Le donne, dunque, né negli Stati Uniti né in Italia hanno voglia di delegare la cura e l’educazione dei propri figli, ma non per questo vogliono rinunciare alla propria carriera. “Quelle che scelgono di diventare madri" ribadisce la Fedeli "vogliono occuparsi dei propri figli. Questo mi sembra naturale. Allo stesso tempo, però, credo sia altrettanto naturale e giusto, che non siano messe nella condizione di dover scegliere tra figli e carriera”.
“Tre figli e un lavoro impegnativo? E’ faticoso certo" dice Stephanie "spesso, sono stanca, molto stanca e so che avrei bisogno, che so, di andare dal dentista. O di trascorrere più tempo con mio marito che mi manca e che, a volte, incrocio solo di sfuggita per casa. Eppure non rinuncerei a nulla di ciò che ho e so che fra qualche anno, i bambini saranno cresciuti e cominceranno ad essere più indipendenti e io avrò piu tempo. E allora provo semplicemente a godermi ogni istante di tutto ciò che faccio”.
Una maggiore presenza delle donne in politica e nei posti chiave servirebbe a migliorare le cose e a favorire una trasformazione che è anche, soprattutto, culturale. “Il capitale femminile è il capitale inespresso su cui possiamo fondare il rilancio dell’Italia e dell'Europa" sottolinea la Fedeli "in termini di crescita economica e di qualità dello sviluppo. E il capitale femminile, proprio perché le donne in Italia sono ancora troppo discriminate e in difficoltà, è il più dirompente capitale di cambiamento che abbiamo. Basti guardare lo straordinario risultato che le donne hanno ottenuto, grazie alla tripla preferenza di genere, nelle ultime elezioni per il parlamento Europeo. Il Partito Democratico ha puntato su di esse e gli elettori hanno premiato questa volontà di ricambio di classe dirigente”.

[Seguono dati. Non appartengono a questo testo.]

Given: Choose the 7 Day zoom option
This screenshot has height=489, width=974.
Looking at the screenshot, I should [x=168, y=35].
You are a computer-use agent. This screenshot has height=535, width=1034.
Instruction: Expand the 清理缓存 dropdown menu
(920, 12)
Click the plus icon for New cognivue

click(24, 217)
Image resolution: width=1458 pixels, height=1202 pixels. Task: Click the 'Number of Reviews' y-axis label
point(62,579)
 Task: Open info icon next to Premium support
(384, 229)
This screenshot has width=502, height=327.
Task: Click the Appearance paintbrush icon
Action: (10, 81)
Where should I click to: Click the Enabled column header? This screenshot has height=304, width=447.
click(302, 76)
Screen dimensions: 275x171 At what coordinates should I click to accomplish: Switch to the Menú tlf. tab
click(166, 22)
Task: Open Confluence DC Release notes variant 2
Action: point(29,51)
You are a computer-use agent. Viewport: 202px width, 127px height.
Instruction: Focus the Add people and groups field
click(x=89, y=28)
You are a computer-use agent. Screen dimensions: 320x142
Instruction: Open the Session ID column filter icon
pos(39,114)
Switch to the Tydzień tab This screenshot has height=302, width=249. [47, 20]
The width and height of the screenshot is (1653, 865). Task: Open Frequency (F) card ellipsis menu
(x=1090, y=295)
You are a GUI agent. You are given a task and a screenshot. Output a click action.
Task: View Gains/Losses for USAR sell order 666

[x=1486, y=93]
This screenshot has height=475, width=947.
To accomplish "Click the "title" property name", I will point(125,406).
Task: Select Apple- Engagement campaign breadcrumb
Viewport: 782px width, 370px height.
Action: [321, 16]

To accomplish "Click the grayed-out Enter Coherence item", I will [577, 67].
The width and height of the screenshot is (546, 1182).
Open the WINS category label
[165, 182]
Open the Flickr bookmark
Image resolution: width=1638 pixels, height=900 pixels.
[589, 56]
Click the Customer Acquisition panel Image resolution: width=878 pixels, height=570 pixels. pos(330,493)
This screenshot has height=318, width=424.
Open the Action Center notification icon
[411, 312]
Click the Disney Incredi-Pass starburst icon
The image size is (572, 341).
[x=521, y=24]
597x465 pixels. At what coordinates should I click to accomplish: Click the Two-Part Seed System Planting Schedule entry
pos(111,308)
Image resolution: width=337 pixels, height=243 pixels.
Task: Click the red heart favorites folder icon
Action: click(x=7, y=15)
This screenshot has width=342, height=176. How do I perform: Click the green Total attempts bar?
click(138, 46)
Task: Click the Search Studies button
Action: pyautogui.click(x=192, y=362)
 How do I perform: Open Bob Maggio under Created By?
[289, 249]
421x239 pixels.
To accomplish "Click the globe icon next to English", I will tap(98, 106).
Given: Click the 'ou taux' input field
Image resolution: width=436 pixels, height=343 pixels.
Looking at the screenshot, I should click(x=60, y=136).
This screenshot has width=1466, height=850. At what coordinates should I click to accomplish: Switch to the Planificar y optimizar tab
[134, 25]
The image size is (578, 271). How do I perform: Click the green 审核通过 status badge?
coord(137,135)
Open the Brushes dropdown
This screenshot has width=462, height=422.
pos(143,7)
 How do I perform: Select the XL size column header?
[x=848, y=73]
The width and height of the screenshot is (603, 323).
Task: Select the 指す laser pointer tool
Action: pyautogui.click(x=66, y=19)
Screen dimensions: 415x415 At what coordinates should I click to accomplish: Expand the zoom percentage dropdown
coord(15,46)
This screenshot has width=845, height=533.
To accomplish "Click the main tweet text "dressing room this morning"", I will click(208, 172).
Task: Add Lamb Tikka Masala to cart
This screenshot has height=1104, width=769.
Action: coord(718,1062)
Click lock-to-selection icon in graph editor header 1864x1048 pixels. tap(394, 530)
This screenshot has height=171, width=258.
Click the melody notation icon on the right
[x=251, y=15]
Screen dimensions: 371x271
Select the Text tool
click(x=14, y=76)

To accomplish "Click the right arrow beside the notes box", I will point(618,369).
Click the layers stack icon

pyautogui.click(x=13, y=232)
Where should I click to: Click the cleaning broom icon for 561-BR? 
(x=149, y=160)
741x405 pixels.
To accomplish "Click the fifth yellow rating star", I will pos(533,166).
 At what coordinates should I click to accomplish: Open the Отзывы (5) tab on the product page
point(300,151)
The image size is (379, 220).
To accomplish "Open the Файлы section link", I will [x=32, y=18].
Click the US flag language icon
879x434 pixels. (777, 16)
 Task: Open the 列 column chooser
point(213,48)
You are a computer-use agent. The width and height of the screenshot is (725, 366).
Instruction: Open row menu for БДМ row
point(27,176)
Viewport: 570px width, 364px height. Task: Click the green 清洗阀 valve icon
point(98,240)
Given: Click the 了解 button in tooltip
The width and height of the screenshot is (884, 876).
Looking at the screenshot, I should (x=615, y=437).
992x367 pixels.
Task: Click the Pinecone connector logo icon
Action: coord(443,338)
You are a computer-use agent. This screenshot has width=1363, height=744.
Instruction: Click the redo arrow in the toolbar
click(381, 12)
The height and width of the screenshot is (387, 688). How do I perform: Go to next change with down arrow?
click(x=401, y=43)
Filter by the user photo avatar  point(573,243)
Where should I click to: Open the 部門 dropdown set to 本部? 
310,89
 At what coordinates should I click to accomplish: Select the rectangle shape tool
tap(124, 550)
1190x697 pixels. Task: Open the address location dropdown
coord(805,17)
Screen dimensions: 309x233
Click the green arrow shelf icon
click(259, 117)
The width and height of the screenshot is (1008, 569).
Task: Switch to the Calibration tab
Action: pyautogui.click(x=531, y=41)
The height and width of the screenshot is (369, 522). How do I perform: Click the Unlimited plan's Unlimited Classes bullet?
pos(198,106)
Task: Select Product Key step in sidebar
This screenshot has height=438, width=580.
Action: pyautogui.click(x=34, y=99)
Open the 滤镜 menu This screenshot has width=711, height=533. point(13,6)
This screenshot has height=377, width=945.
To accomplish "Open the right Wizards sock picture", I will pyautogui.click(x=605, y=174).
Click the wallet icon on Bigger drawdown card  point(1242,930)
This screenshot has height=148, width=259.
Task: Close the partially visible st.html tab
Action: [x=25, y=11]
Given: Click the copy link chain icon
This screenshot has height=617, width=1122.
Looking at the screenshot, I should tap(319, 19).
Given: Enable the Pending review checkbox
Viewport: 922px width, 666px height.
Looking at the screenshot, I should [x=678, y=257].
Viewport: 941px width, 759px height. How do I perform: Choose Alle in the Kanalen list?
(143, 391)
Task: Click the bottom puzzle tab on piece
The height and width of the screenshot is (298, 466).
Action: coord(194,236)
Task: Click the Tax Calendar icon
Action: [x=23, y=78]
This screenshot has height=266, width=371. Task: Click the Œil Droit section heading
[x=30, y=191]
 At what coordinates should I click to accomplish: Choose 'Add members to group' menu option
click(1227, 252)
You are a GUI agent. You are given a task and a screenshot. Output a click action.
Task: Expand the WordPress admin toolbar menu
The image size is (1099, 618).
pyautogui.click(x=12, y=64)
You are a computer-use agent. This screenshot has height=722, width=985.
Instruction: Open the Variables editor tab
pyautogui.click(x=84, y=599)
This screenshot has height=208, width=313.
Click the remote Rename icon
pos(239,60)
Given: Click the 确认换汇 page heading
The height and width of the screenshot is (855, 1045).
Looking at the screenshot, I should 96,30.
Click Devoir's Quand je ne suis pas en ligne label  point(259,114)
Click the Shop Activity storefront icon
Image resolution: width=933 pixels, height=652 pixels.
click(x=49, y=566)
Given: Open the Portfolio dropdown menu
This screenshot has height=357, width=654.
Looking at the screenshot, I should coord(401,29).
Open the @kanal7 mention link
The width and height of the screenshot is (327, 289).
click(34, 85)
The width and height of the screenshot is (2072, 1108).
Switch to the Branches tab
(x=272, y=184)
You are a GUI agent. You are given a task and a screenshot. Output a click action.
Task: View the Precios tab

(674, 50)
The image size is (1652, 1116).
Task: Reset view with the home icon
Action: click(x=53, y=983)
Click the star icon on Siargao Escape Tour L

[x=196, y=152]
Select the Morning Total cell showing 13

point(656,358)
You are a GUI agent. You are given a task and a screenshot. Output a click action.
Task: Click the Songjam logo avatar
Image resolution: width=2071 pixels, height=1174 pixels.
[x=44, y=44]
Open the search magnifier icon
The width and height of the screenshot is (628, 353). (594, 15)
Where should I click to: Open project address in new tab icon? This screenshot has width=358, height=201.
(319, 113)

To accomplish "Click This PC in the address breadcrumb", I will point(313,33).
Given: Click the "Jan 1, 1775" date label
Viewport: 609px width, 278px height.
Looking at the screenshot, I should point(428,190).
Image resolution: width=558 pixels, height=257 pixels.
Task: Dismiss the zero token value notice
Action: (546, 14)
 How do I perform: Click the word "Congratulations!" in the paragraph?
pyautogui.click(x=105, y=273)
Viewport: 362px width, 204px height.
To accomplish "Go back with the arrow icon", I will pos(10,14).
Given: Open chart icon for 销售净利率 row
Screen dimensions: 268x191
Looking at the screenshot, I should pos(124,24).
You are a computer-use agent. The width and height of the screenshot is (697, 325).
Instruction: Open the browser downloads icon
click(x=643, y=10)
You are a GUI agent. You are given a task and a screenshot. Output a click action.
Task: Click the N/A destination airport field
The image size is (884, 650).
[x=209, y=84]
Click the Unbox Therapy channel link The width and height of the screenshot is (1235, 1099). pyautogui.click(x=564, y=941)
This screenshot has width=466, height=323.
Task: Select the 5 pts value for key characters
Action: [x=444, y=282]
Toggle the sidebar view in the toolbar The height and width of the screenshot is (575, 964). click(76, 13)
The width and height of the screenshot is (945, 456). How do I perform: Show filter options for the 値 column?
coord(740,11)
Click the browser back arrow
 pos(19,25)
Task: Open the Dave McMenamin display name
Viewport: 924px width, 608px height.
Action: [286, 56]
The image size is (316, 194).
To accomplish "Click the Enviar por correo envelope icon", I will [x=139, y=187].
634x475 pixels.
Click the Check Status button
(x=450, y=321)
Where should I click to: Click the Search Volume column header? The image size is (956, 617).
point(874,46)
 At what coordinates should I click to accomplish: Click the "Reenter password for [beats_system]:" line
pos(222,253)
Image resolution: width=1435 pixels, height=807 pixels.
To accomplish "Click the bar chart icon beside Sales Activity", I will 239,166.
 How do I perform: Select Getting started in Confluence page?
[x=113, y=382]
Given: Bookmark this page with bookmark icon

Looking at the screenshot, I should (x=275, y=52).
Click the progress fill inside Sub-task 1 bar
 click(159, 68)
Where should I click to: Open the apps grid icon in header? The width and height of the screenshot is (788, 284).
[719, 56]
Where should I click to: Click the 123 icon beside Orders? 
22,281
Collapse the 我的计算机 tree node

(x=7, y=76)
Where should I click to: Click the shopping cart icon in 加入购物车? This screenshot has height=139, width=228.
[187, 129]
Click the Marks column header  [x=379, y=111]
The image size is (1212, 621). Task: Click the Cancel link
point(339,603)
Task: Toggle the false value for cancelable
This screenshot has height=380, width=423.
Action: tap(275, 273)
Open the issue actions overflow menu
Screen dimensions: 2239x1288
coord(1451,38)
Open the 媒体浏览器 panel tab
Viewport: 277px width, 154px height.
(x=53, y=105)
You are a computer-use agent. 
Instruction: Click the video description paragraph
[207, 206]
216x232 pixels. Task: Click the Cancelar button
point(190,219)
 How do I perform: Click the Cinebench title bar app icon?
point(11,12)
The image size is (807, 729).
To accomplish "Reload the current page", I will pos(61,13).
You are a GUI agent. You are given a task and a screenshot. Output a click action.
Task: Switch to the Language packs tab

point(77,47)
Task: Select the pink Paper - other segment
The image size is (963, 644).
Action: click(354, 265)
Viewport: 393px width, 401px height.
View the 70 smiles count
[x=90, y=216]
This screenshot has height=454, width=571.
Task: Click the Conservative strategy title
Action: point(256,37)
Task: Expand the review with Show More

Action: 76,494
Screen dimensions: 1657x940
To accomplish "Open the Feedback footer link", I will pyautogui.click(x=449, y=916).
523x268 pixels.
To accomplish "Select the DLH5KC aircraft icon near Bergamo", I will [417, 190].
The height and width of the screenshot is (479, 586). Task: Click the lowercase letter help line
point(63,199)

“Mi auguro fortemente che Hillary Clinton corra per la presidenza" dice la Ruhle "perché questo cambierebbe molto la “percezione” verso le donne. Voglio che i miei figli crescano, sebbene a New York sia già molto più semplice da questo punto di vista, in una società multietnica e senza barriere di sesso o religione”.